La formula invece si può misurare sia con parametri misurabili, ma anche con parametri non misurabili o difficilmente misurabili: quanto successo sul mercato potrebbe perdere un prodotto che ha dovuto essere modificato rispetto al prototipo accettato ed amato dai valutatori? In che misura viene sminuito o anche compromesso un prodotto se modificato per poter essere fabbricato? Quanta innovazione diventa irrealizzabile se le macchine sono limitate? 


L’ODIOSA PESANTEZZA DELLA MACCHINA 

Le macchine luccicano (bello l’acciaio inox lucidato AISI 316L) ma non c’è sempre oro.
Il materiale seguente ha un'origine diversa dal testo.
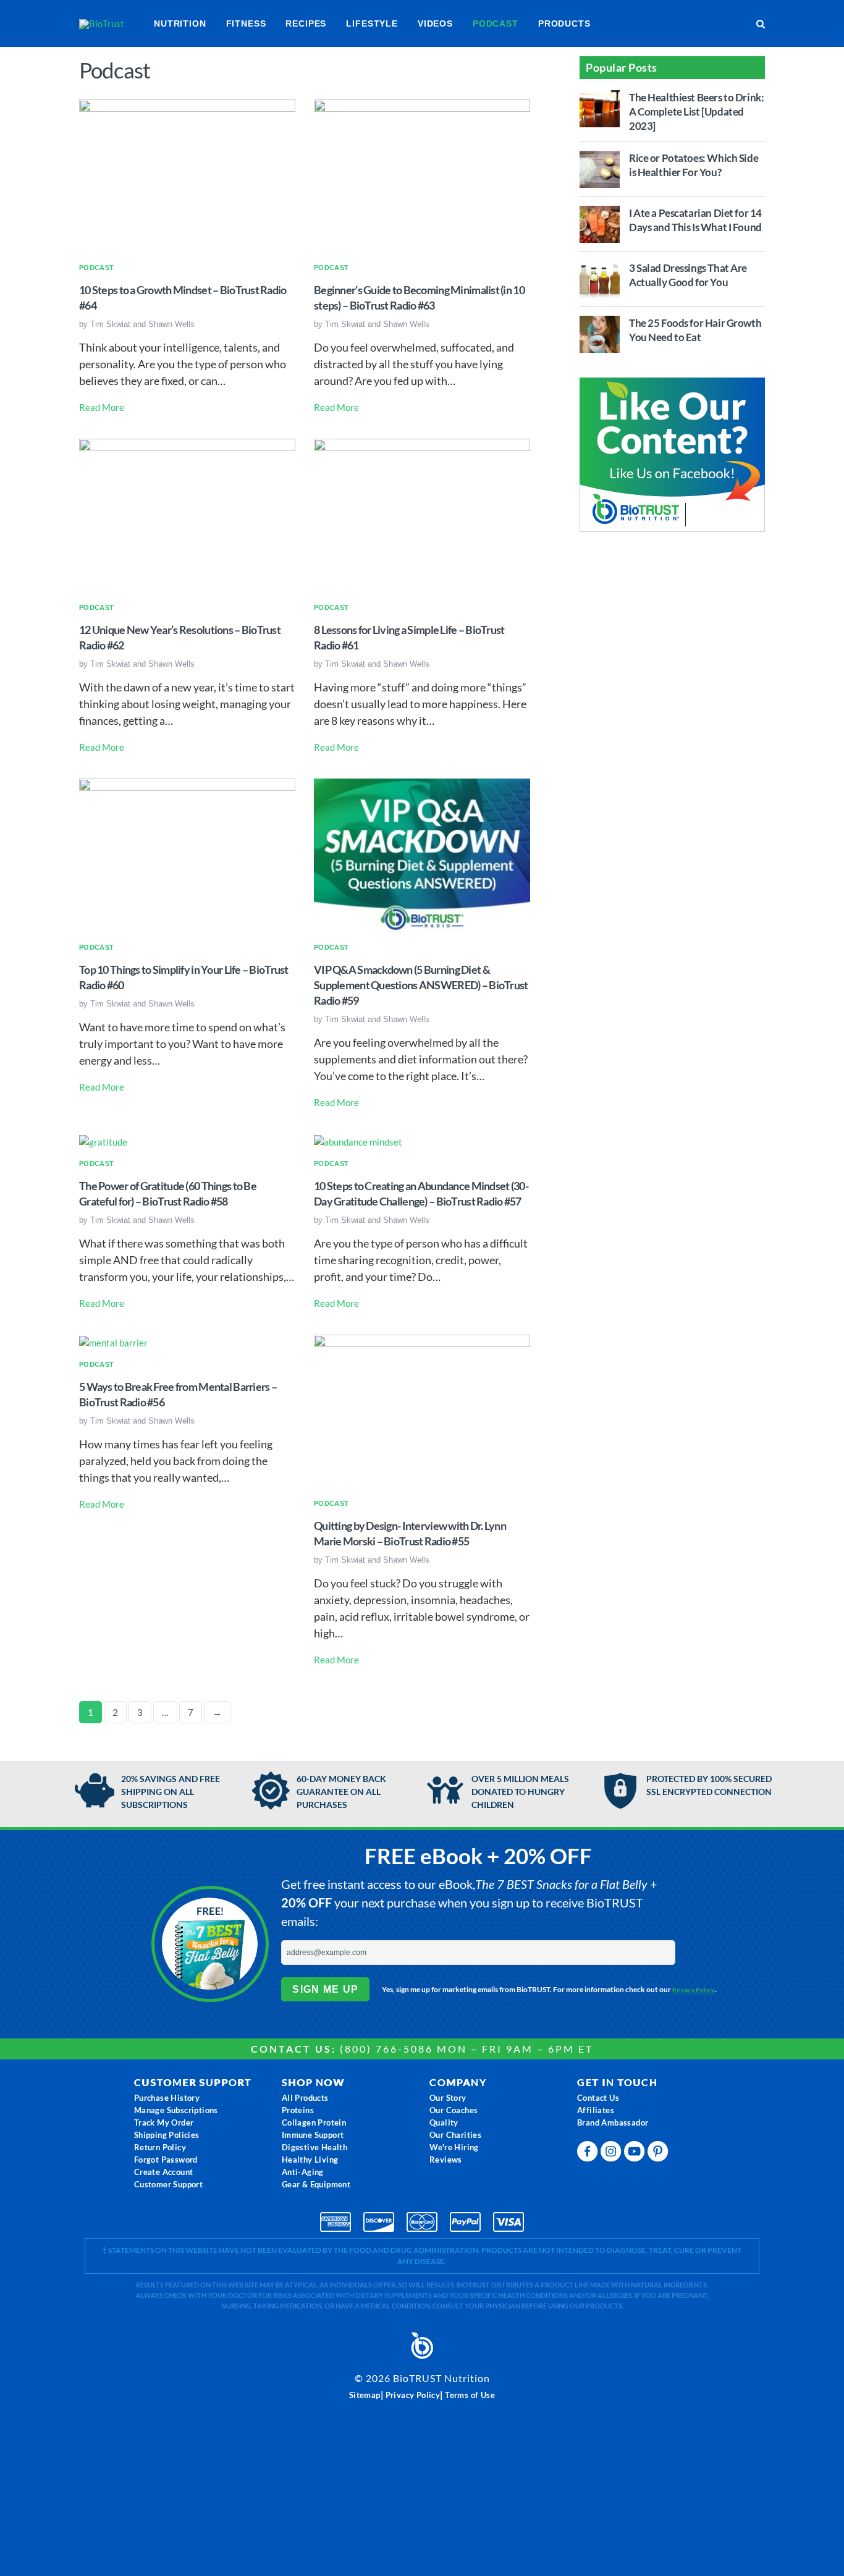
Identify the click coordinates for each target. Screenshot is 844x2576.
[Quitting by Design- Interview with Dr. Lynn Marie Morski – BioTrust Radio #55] (422, 1410)
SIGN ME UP (325, 1989)
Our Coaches (453, 2110)
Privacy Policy (693, 1989)
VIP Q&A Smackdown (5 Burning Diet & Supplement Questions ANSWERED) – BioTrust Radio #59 (421, 985)
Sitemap (365, 2395)
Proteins (298, 2110)
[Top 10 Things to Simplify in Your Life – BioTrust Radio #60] (187, 854)
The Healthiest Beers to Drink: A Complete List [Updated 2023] (696, 111)
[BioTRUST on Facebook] (589, 2154)
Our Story (447, 2098)
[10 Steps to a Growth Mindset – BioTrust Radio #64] (187, 174)
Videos (435, 23)
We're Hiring (454, 2147)
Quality (443, 2122)
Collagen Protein (314, 2122)
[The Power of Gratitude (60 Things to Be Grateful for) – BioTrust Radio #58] (103, 1140)
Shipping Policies (167, 2135)
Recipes (305, 23)
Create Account (163, 2172)
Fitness (246, 23)
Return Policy (160, 2147)
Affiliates (595, 2110)
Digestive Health (314, 2147)
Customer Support (168, 2184)
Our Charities (455, 2135)
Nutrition (180, 23)
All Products (305, 2098)
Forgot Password (166, 2159)
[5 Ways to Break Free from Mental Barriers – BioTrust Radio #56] (113, 1341)
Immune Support (313, 2135)
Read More (101, 407)
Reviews (445, 2159)
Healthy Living (310, 2159)
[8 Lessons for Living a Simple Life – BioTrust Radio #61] (422, 514)
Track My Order (164, 2122)
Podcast (495, 23)
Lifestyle (372, 23)
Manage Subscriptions (176, 2110)
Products (564, 23)
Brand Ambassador (612, 2122)
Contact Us (598, 2098)
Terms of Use (470, 2395)
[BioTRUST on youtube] (636, 2154)
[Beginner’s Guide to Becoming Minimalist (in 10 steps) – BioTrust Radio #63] (422, 174)
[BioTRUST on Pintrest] (659, 2154)
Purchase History (167, 2098)
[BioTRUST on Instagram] (612, 2154)
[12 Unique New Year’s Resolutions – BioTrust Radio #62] (187, 514)
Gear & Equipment (316, 2184)
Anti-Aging (303, 2172)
Oro per intendere dove si crea il guadagno nella catena del valore. 

La macchina può avere processi di riscaldamento e raffreddamento eccessivamente lunghi, sprecando energia e quindi oro e danneggiando l’ambiente. 

La macchina può avere sistemi inefficienti di mescolazione e di omogeneizzazione, le pale disegnate male, la turbina di geometria sbagliata. 

La macchina può avere scarse caratteristiche di flessibilità, costringendo quindi a fabbricare sempre lo stesso tipo di formula, sempre con le stesse materie prime: saranno poi contenti i clienti ed il mercato? 

Questo totem prepotente (la macchina) spesso è quindi un gigante d’acciaio coi piedi d’argilla: se chi formula rivede in continuazione le formule, per portare sempre innovazione e miglioramenti, è indispensabile che anche i tecnologi di industrializzazione e di produzione rivedano criticamente le proprie posizioni e vadano alla ricerca di macchine innovative, con cicli più efficienti e brevi, con maggiori potenze di forza di taglio, così che i processi siano più economici, sostenibili ed aperti alla innovazione…e quindi più brevi!